• WHAT THIS TASK INVOLVES: Restate word for word the line containing "[tab] (535, 396)" and all remaining lines of the entries below.
Segment Start: INFORMATION
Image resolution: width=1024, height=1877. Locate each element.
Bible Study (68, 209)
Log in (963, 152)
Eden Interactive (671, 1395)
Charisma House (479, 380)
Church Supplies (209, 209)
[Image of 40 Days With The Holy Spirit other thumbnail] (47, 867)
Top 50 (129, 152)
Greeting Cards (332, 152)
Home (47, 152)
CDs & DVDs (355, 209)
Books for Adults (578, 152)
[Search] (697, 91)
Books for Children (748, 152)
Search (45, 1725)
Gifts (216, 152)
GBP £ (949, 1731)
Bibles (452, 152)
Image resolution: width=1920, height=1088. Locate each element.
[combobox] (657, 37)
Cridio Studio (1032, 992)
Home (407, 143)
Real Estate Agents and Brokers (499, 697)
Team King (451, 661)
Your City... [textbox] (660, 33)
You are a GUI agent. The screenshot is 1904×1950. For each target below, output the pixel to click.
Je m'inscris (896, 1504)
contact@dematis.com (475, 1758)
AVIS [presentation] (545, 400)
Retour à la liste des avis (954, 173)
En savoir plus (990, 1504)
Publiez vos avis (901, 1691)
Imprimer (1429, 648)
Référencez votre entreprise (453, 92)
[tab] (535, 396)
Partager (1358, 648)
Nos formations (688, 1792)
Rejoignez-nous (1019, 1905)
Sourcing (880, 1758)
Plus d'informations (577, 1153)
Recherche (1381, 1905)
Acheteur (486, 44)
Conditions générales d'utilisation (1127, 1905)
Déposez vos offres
Segment End: INFORMATION
• OUTPUT OF THE TASK:
[tab] (535, 396)
Partager (1358, 648)
Nos formations (688, 1792)
Rejoignez-nous (1019, 1905)
Sourcing (880, 1758)
Plus d'informations (577, 1153)
Recherche (1381, 1905)
Acheteur (486, 44)
Conditions générales d'utilisation (1127, 1905)
Déposez vos offres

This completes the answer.